Lei propone politiche nazionali contro le diseguaglianze. Quali?
«Faccio due esempi. Il primo è sull’istruzione: non si tratta tanto di aumentarne la quantità, ma la qualità, e di renderla pubblica e con accesso uguale per tutti. Questo vale soprattutto negli Stati Uniti, dove le università private, accessibili a pochi, non solo sono migliori, ma diventano sempre più forti poiché i ricchi fanno loro donazioni e per di più su questo hanno sconti fiscali. La seconda politica è sul lato della ricchezza: i redditi da capitale e i patrimoni sono molto pesantemente concentrati nelle mani di pochi, in Italia il 10 per cento più benestante ha l’80-90 per cento della ricchezza finanziaria. Questo porta automaticamente a un enorme aumento della diseguaglianza. Per combatterla ci sono varie cose da fare: dare vantaggi fiscali ai piccoli investitori, incentivi a società che distribuiscono quote ai loro lavoratori, e infine dotazioni di capitali ai giovani, come “l’eredità di cittadinanza” proposta dal grande economista Tony Atkinson: ossia dotare i giovani, quando arrivano a 18 o 20 anni, di soldi che possono spendere o risparmiare, usarli per studiare, anche questo riduce la diseguaglianza. Questo non risponde a tutti i problemi, per esempio cosa fare per i lavoratori che perdono il loro posto perché la loro impresa se ne va in Slovacchia, ma penso che queste emergenze si possano affrontare con gli strumenti esistenti di sostegno per la disoccupazione e riqualificazione».

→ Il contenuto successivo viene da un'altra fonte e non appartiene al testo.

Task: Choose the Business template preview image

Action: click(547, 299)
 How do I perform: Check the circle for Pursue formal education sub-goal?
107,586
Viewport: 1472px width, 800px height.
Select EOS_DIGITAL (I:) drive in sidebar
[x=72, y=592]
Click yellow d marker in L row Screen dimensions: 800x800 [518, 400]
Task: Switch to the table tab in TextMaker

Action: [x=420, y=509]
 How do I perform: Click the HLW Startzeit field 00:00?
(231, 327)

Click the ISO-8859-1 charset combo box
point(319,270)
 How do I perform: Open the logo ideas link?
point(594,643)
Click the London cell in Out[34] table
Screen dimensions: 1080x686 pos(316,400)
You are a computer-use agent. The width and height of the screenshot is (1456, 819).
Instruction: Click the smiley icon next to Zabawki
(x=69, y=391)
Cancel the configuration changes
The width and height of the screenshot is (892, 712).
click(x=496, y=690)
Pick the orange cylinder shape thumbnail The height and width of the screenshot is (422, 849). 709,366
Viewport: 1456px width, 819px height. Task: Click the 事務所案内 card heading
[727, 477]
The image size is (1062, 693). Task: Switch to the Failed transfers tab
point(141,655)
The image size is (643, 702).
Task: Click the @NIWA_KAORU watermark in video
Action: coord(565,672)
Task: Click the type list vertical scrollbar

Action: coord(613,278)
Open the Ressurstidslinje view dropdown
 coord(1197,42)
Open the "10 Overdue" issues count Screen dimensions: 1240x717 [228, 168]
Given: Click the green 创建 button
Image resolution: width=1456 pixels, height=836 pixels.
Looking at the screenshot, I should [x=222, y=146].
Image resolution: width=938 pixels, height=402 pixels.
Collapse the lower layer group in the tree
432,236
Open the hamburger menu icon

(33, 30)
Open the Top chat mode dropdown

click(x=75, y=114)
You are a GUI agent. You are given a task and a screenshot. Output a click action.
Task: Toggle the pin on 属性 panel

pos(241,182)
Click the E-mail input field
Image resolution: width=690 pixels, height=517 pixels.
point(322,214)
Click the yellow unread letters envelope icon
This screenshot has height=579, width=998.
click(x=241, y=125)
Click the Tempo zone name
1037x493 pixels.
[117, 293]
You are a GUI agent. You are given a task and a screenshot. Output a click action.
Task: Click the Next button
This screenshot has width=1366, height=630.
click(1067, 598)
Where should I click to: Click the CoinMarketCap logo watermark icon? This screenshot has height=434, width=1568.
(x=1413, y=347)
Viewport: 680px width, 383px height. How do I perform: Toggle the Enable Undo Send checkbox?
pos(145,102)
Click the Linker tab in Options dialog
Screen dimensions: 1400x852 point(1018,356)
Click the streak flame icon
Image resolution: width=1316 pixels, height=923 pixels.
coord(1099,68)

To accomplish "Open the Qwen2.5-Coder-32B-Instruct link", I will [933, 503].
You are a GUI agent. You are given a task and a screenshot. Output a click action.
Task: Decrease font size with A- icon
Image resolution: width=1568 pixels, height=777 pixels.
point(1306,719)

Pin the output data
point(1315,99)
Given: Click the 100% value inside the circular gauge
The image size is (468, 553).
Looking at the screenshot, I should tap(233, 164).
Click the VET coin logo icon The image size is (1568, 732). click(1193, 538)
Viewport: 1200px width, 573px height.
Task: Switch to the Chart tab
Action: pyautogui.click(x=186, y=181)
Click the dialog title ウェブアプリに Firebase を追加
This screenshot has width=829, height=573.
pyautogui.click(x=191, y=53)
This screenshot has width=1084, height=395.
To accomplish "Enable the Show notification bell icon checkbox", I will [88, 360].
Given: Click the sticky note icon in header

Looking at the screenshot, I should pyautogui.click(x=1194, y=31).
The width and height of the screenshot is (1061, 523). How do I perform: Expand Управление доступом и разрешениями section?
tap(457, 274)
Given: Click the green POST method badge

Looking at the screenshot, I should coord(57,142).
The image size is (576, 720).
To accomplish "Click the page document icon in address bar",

E cosa pensa dell’imposta patrimoniale globale proposta da Piketty?
«Sarebbe utile, va nella stessa direzione, quella di ridurre la diseguaglianza nella ricchezza, e per questa via ridurrebbe anche la concentrazione del reddito. Ma non sono sicuro che possa essere concretamente realizzata, per questo non l’ho nominata e ho proposto due gruppi di misure, a livello nazionale, per ridurre le diseguaglianze in capitale umano e in capitale finanziario».